### Source extract
···

MADAM SPEAKER: Supplementary question, Dr Bourke.

DR BOURKE: Minister, what role did the community play in the development of the statement of intent?

MR GENTLEMAN: I thank Dr Bourke for his supplementary. While there was no formal requirement for consultation on the statement, I considered it to be of the utmost importance to engage with the community and key stakeholders to find out their views on what the planning priorities for the ACT should be over the next five years. I was particularly happy to receive a large amount of correspondence from the younger generation of Canberrans, a number of whom have engaged for the first time in the political process.

The statement as a whole was developed following extensive community and stakeholder engagement over that six-week period I mentioned earlier. Individual workshops were held with community groups, peak industry and business groups, researchers and academics, senior officials of government, agencies, older people and the younger generation. A range of online opportunities was also provided for the broader community to be involved, including a conversation starter paper and the kitchen table conversation technique as well as feedback forms and individual submissions. More than 120 targeted stakeholders attended the six workshops with me. In addition, over 50 individuals and organisations submitted their comments and suggestions via feedback forms and written submissions to my office.

···

### Provided data
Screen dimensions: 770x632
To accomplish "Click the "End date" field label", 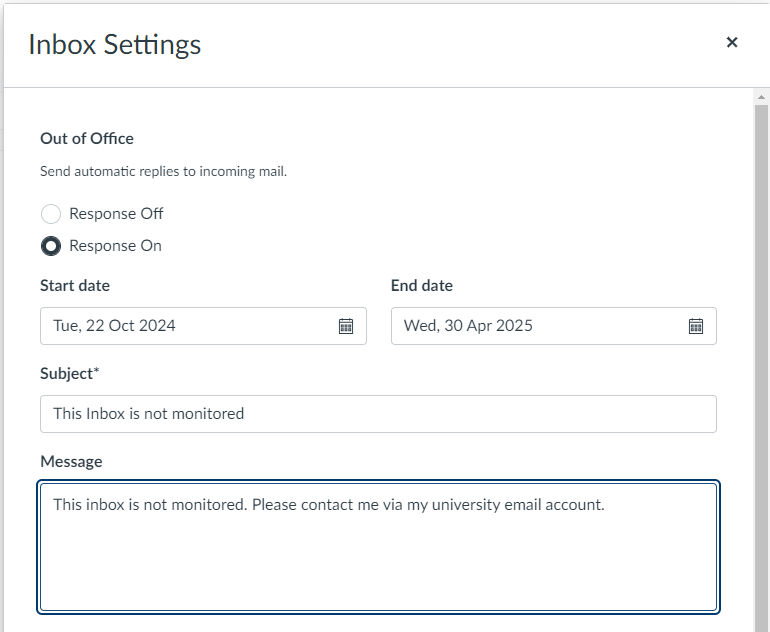I will click(421, 286).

···

### Tasks
**A.** Please copy a section of the parliamentary transcript word for word, beginning at the words "The statement as" and stopping after "to my office.".
**B.** Decide whether each statement agrees with the parliamentary transcript, answering yes or no and quoting the words that settle it: (i) More than 120 targeted stakeholders attended the six workshops. (ii) Consultation on the statement of intent was a formal requirement. (iii) The community and stakeholder engagement took place over a four-week period.
**C.** Write the next part of the parliamentary transcript, picking up after its final sentence.
The listing isn't needed for this work.

### Answers for this exercise
**A.**
The statement as a whole was developed following extensive community and stakeholder engagement over that six-week period I mentioned earlier. Individual workshops were held with community groups, peak industry and business groups, researchers and academics, senior officials of government, agencies, older people and the younger generation. A range of online opportunities was also provided for the broader community to be involved, including a conversation starter paper and the kitchen table conversation technique as well as feedback forms and individual submissions. More than 120 targeted stakeholders attended the six workshops with me. In addition, over 50 individuals and organisations submitted their comments and suggestions via feedback forms and written submissions to my office.

**B.**
(i) Yes: "More than 120 targeted stakeholders attended the six workshops with me."
(ii) No: "While there was no formal requirement for consultation on the statement"
(iii) No: "over that six-week period I mentioned earlier"

**C.**
The engagement process revealed a wide range of consistent messages across the community, business and research sectors. While there is broad support for the existing strategic planning framework, there is less confidence in planning delivery and the implementation of outcomes on the ground in our buildings and public spaces. Concerns expressed included matters such as lack of design quality, sustainability and innovation in individual developments and beneficial contributions to the wider precinct. The four priorities of the statement responded to this message from the community and seek to address the concerns of Canberrans by providing a clear, innovative plan for the future of development.

MADAM SPEAKER: A supplementary question, Ms Porter.

MS PORTER: Minister, in the sessions with young people and old people were there any views expressed that were different from other groups?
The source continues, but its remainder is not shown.